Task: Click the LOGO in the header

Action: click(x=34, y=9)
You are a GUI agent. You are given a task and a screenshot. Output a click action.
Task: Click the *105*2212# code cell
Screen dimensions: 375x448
+++
WORK REQUIRED: Without any alteration, repeat each entry shown above.

OUTPUT BELOW:
Task: Click the LOGO in the header

Action: click(x=34, y=9)
You are a GUI agent. You are given a task and a screenshot. Output a click action.
Task: Click the *105*2212# code cell
Screen dimensions: 375x448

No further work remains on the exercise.